Today, a country can do whatever it wants with the clouds that cross its airspace, and in many countries, research programs and experiments are multiplying. China has invested colossal sums of money into these techniques, to influence the weather during the Beijing Olympics in 2008, for example, or to combat drought. In 2020, it announced its intention to deploy its cloud seeding program, which until then had been tested on a very targeted basis, over half of its territory by 2025, with the aim of avoiding the droughts and hailstorms that can affect its agricultural production. The Gulf States are also applying seeding techniques using electric discharges in clouds. In France, an association called ANELFA is developing research in this field, with the aim of combating the hail that damages vineyards.

Not Without Its Controversies

In a podcast recorded for France Culture, the writer Mathieu Simonet and the climatologist Olivier Boucher point out that, for the time being, the effectiveness of cloud manipulating techniques remains highly controversial. For one, it is extremely difficult to know whether rain from a seeded cloud would not have existed without seeding.

The techniques raise two important questions for the future. The first concerns the ownership of water resources. While it may seem a trivial subject today, as water resources become scarce over time, there might be a risk of water conflict between neighboring countries over which ‘owns’ the rain. Indeed, if a country decides to ‘make it rain’ on its territory, it may be ‘stealing’ rain that would have fallen later in a neighboring country.

The second question concerns the environmental and health impacts of the substances being used to seed clouds. In large quantities, silver iodide is dangerous for biodiversity, particularly in aquatic environments. An English study carried out by the Centre for Ecology and Hydrology in the early 2000s revealed that silver iodide, below a certain concentration, is not toxic for the environment, but the substance is described as “extremely insoluble.” The risk is therefore that it accumulates and can be harmful over the long term. This obviously can make things more urgent than a creeping food deficit.

Today there are about 50 states which manipulate clouds to ensure ‘ordered’ rain. China has invested $1 billion only for five years in processing clouds. Experiments with cloud seeding are regularly made in the United States, Canada, Gulf countries, France, and Israel, just to name a few.

One proposed method to mitigate global warming with immediate effect is the making of something as a protective coat around the Earth. However, there are opinions that if it were to happen one day, a side effect of it would be nothing less than the disappearance of the blue sky. Here poetry and politics converge. But is that for a good reason when any hope for a prospective disrupting innovation is primarily precluded?

The Water Wars of Tomorrow

Looking 100 years into the future, technologies related to cloud seeding will be undoubtedly highly advanced and at that point, barring a global regime outlining their rightful use, the richest countries, would be able to invest most heavily and ultimately control the clouds.

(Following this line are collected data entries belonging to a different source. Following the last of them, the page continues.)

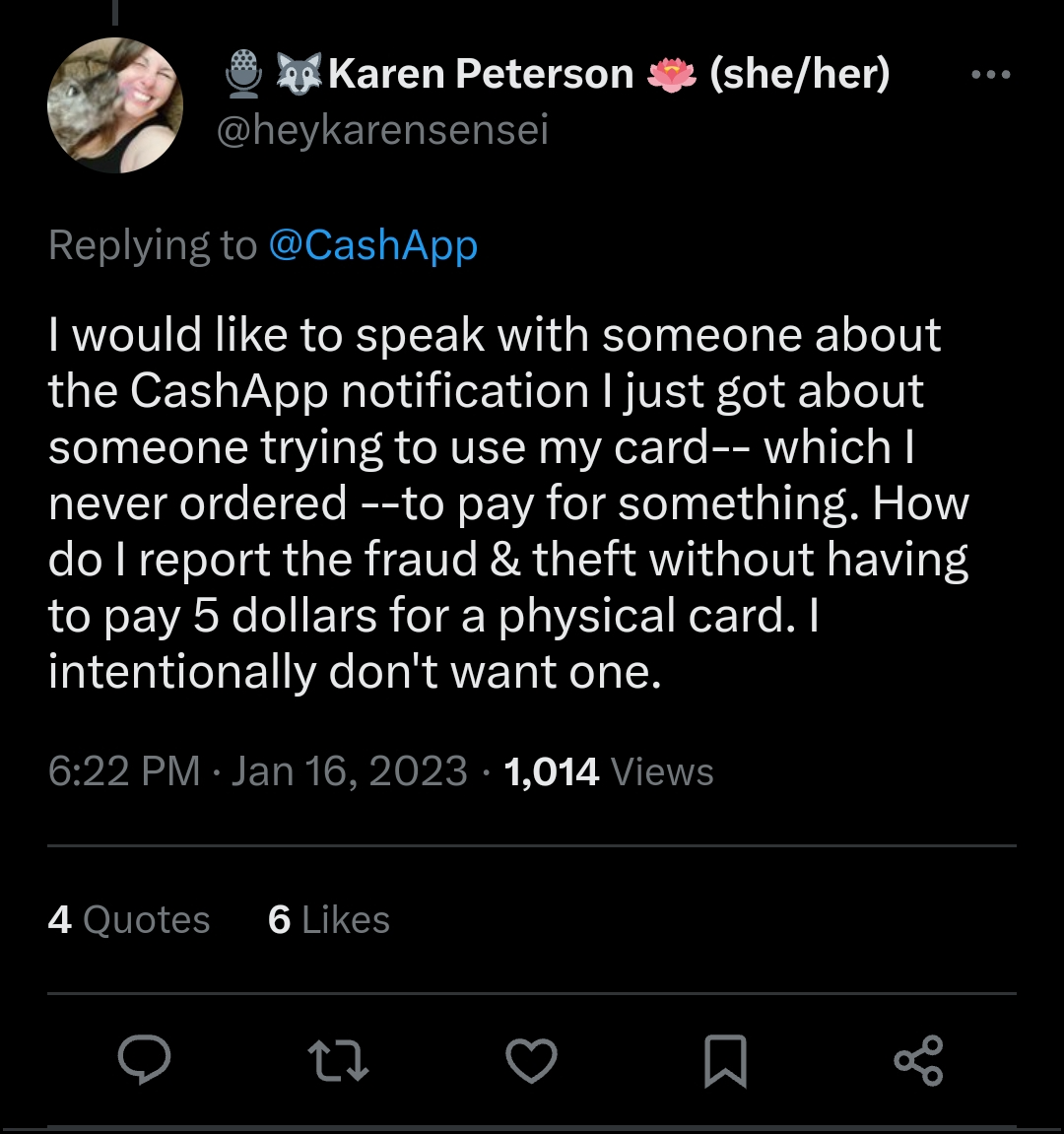
Task: Toggle the bookmark state off
Action: [x=725, y=1061]
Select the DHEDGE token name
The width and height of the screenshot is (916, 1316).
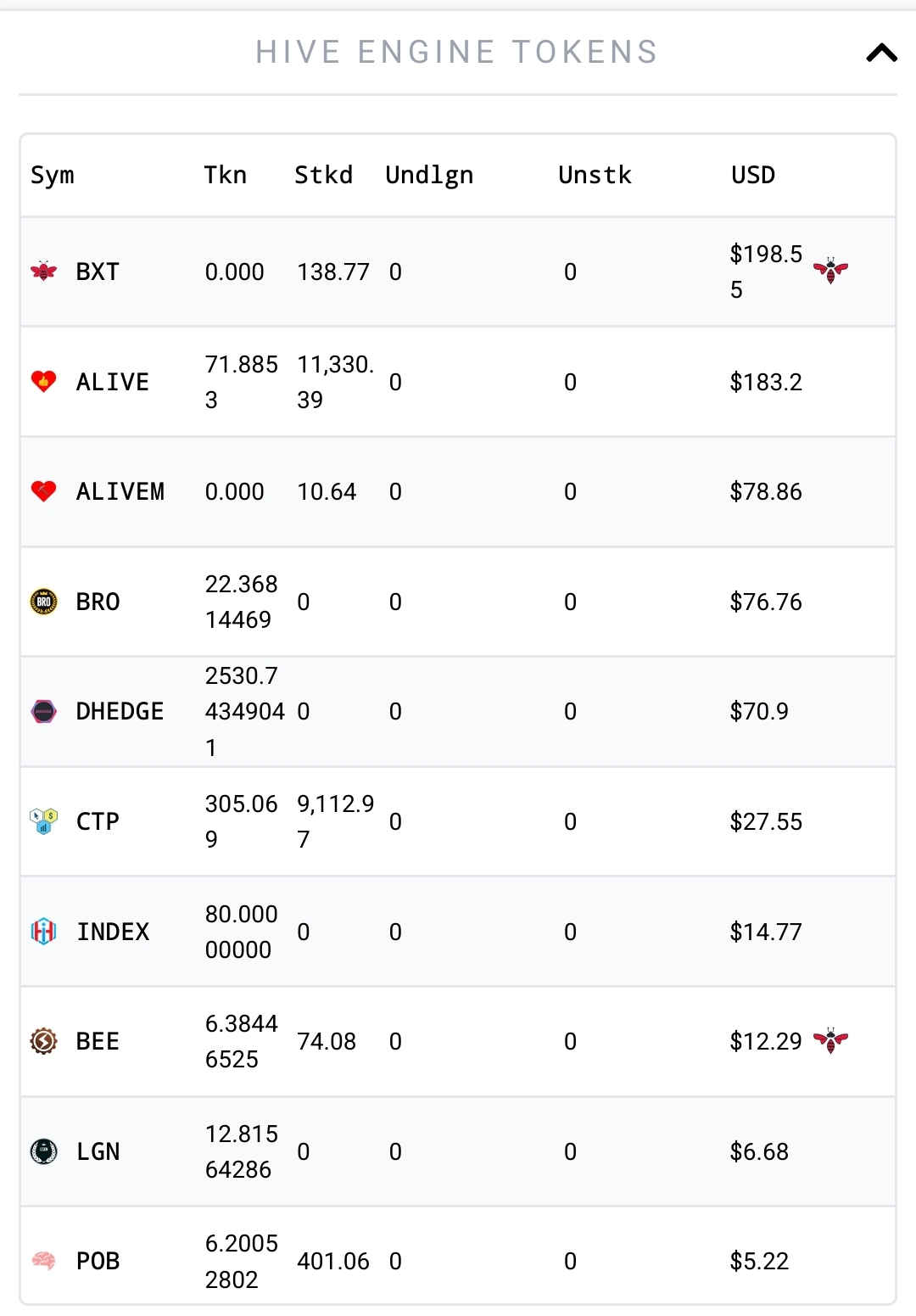click(x=120, y=711)
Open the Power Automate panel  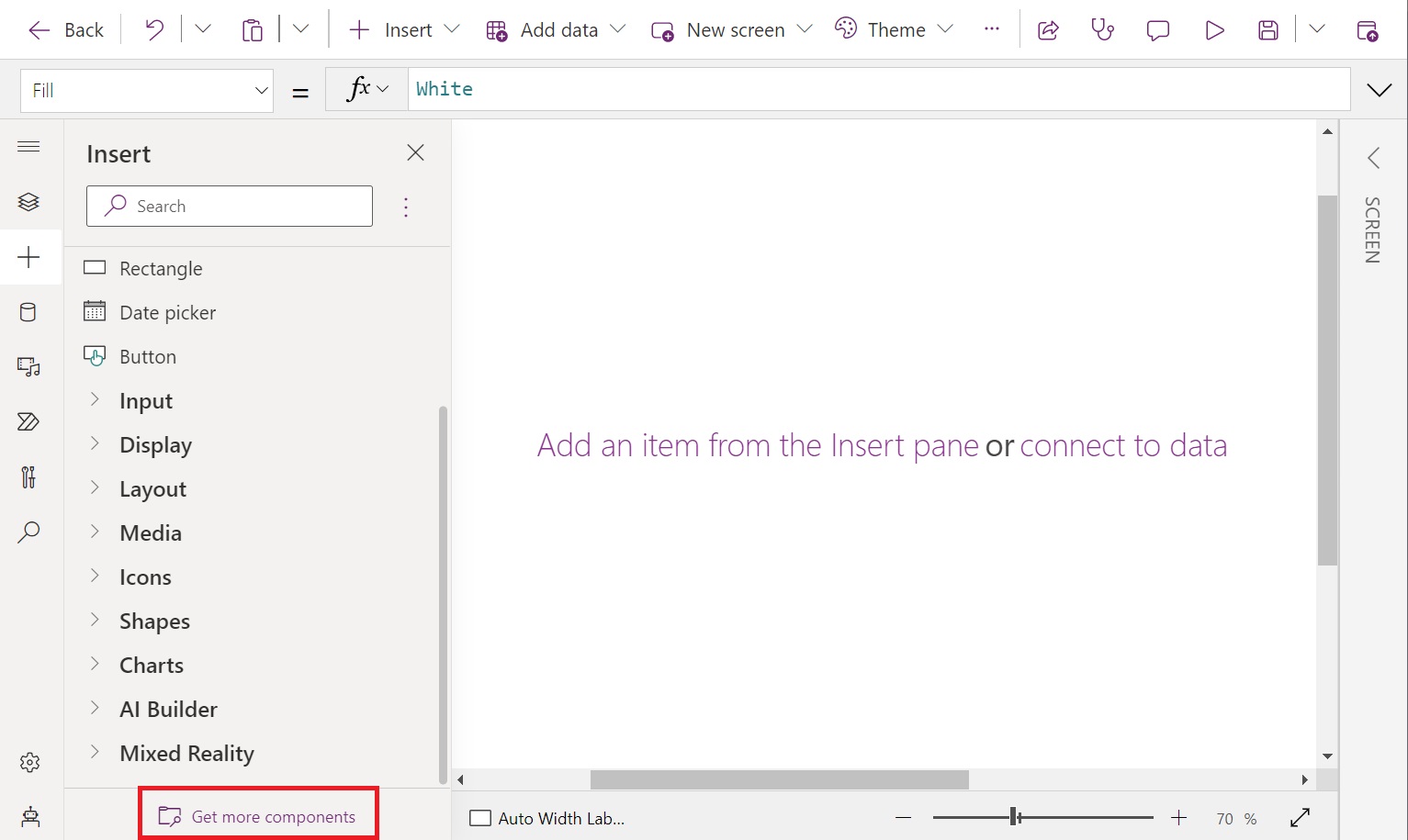28,421
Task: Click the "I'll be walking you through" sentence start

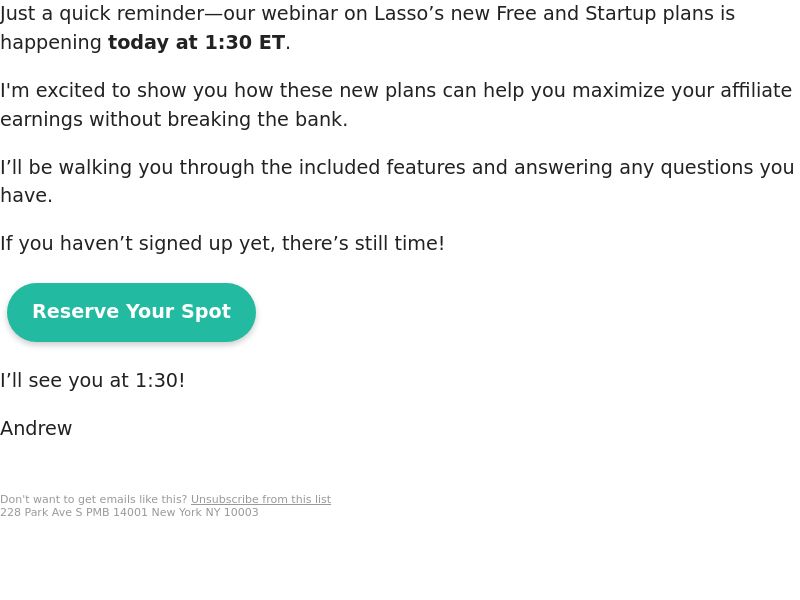Action: (x=127, y=167)
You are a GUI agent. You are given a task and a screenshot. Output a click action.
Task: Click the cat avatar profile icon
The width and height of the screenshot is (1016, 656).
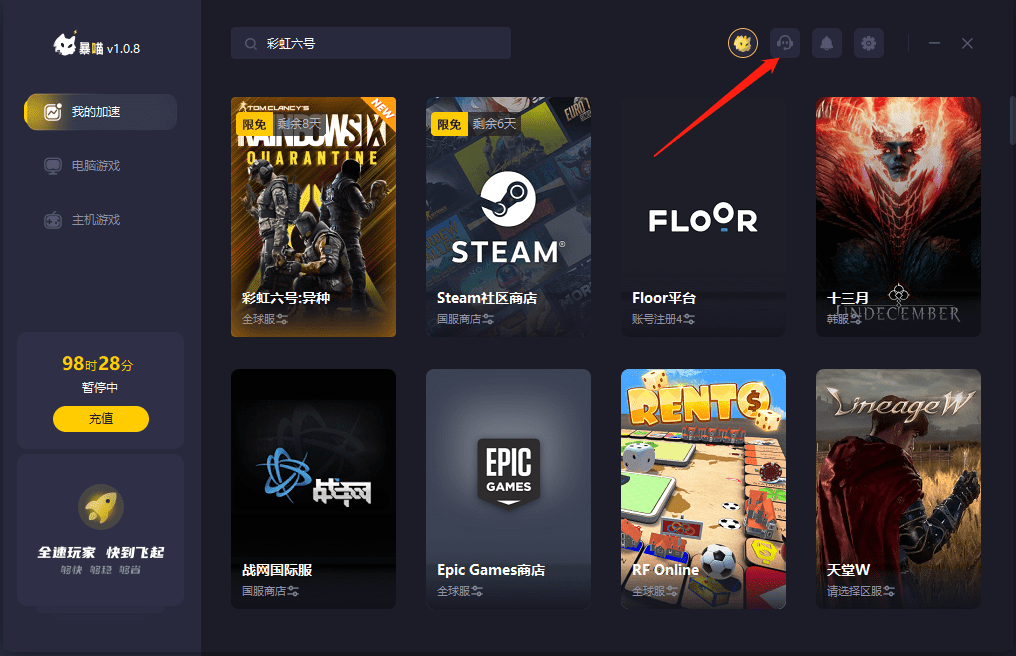[742, 43]
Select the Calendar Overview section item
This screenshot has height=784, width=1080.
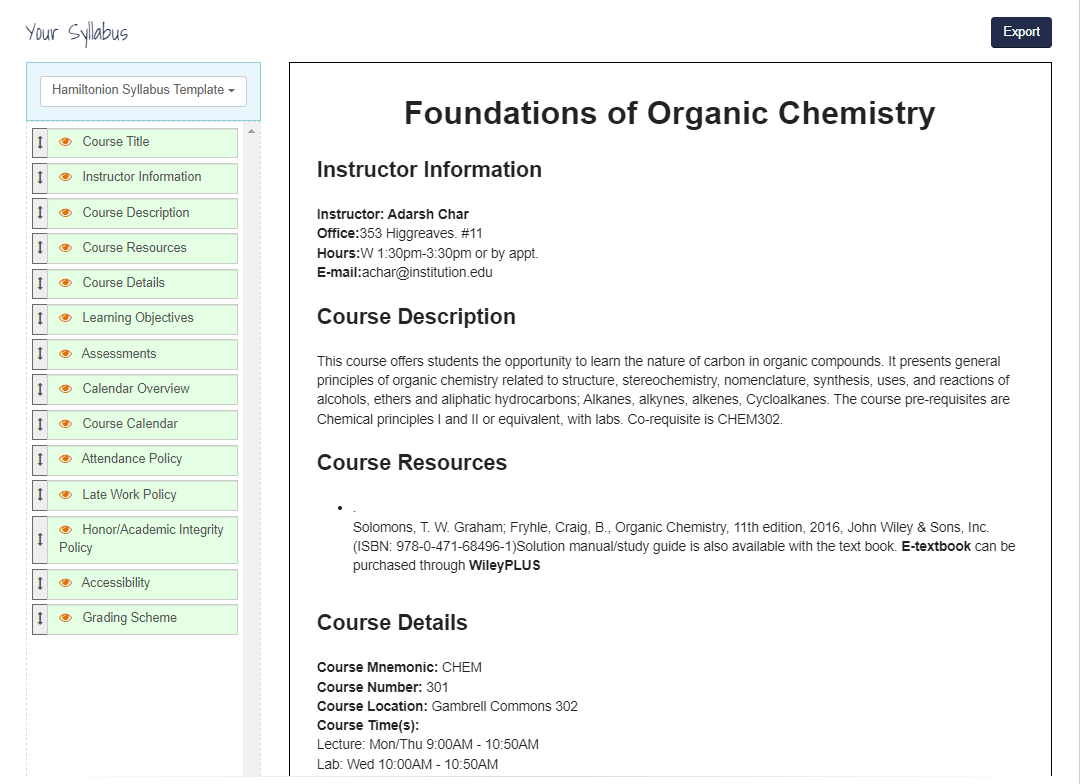tap(136, 389)
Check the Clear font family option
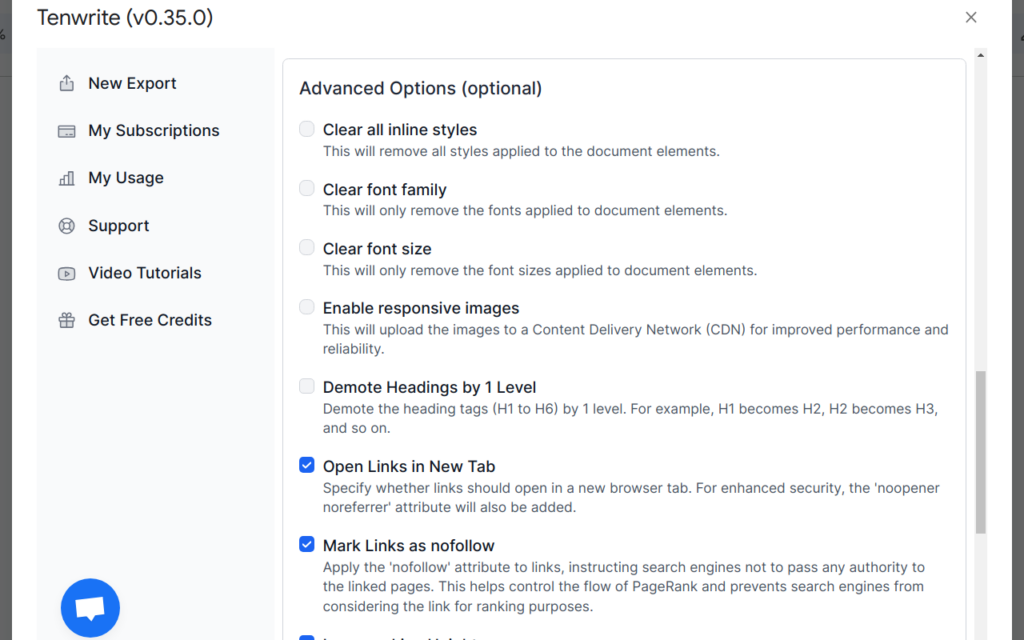1024x640 pixels. tap(306, 187)
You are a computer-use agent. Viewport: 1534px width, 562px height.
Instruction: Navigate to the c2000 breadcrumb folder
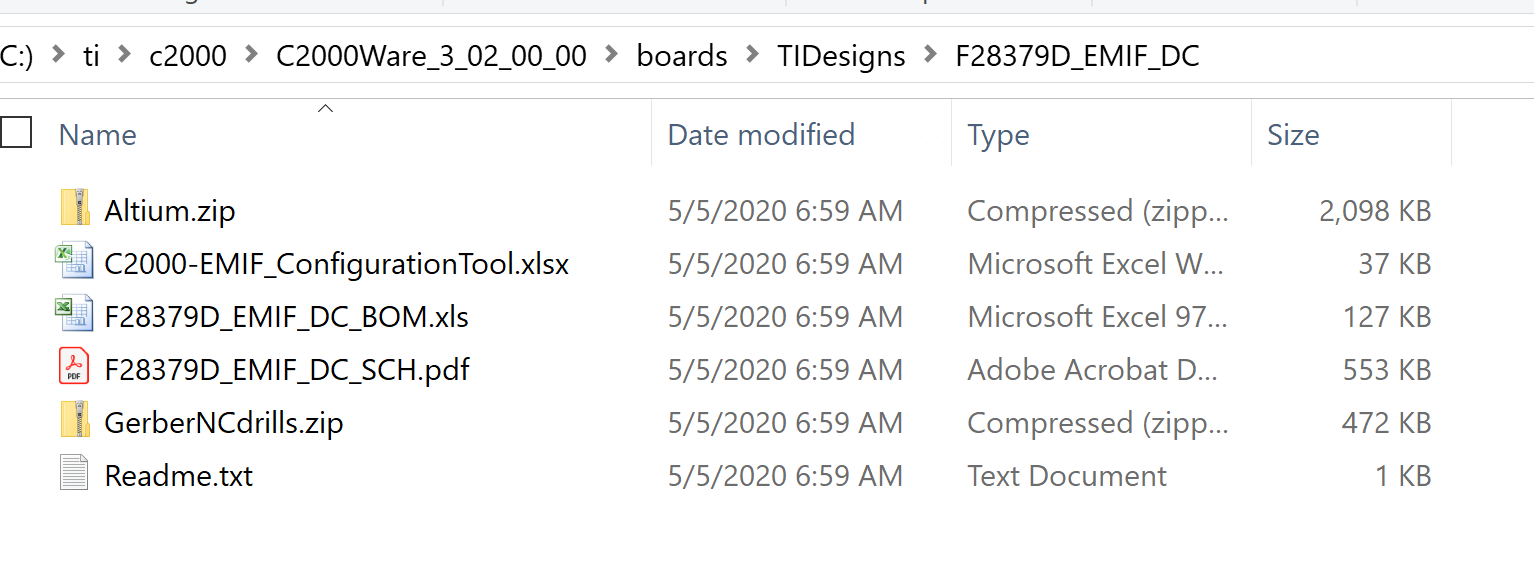(188, 55)
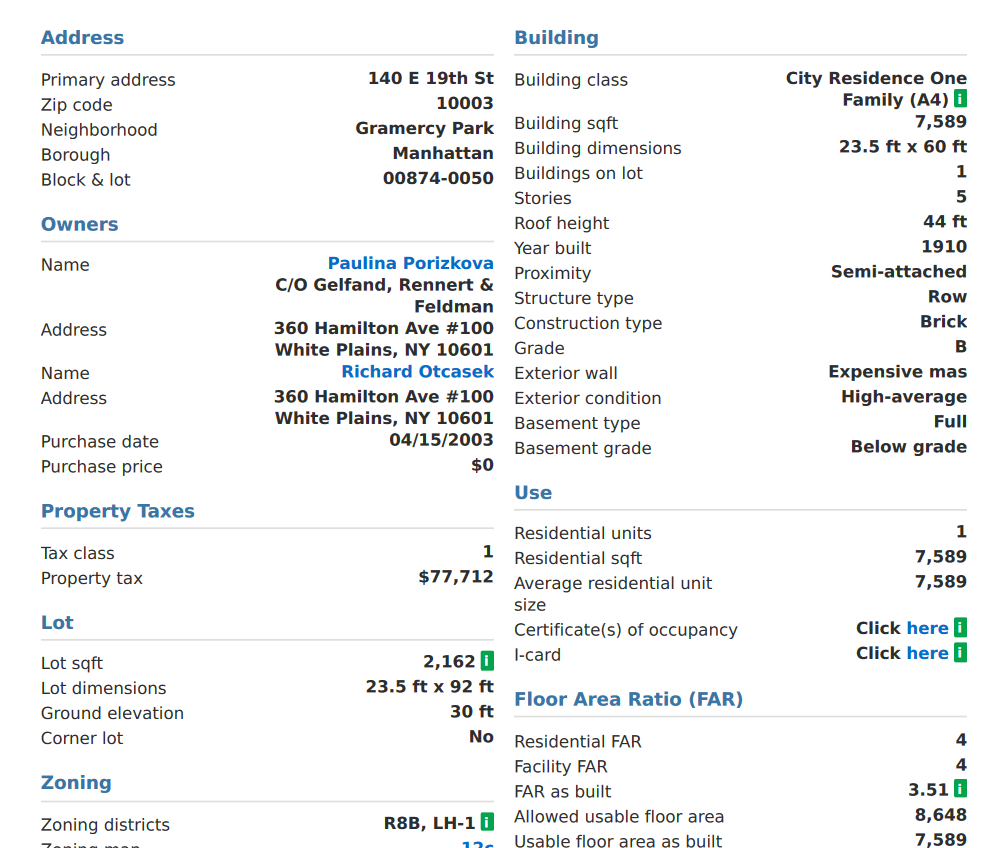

Apart from everything else, a fundamental problem remains with cloud seeding. The technique works – to the extent that its effects can actually be set apart from natural processes – when there are clouds. But what about if there are no clouds in the sky? What will be squeezed then to make rain? And what can guarantee that the available clouds will always be able to deliver as much as is necessary for crops? Further, even if a cloud is seeded successfully, it does not mean that the rain or the snow will fall exactly on the spot where it is wanted.

And finally, with regard to the expensive process of desalinization, this establishes economic and political dependencies for countries that have no direct access to oceans and seas. How could cloud seeding thus be applied effectively and equitably in a world of growing politico-economic hostilities and fragmentation?